**Stated goal:**
Reproduce the material below word for word, line by line, in the same order.

**Dataset items:**

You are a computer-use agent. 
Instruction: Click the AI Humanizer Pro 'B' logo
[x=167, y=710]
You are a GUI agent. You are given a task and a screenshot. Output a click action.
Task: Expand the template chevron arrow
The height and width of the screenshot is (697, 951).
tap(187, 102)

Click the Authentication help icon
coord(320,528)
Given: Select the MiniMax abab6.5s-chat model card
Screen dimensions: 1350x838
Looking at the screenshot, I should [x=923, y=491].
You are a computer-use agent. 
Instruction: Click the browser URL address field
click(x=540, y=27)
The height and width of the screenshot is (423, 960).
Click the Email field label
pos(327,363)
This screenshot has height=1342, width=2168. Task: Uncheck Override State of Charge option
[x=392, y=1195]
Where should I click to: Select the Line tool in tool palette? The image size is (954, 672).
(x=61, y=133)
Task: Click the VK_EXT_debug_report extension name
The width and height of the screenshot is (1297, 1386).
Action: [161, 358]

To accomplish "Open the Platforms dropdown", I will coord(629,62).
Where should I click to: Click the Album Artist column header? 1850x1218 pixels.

**Output for this exercise:**
You are a computer-use agent. 
Instruction: Click the AI Humanizer Pro 'B' logo
[x=167, y=710]
You are a GUI agent. You are given a task and a screenshot. Output a click action.
Task: Expand the template chevron arrow
The height and width of the screenshot is (697, 951).
tap(187, 102)

Click the Authentication help icon
coord(320,528)
Given: Select the MiniMax abab6.5s-chat model card
Screen dimensions: 1350x838
Looking at the screenshot, I should [x=923, y=491].
You are a computer-use agent. 
Instruction: Click the browser URL address field
click(x=540, y=27)
The height and width of the screenshot is (423, 960).
Click the Email field label
pos(327,363)
This screenshot has height=1342, width=2168. Task: Uncheck Override State of Charge option
[x=392, y=1195]
Where should I click to: Select the Line tool in tool palette? The image size is (954, 672).
(x=61, y=133)
Task: Click the VK_EXT_debug_report extension name
The width and height of the screenshot is (1297, 1386).
Action: [161, 358]

To accomplish "Open the Platforms dropdown", I will coord(629,62).
Where should I click to: Click the Album Artist column header? 1850x1218 pixels.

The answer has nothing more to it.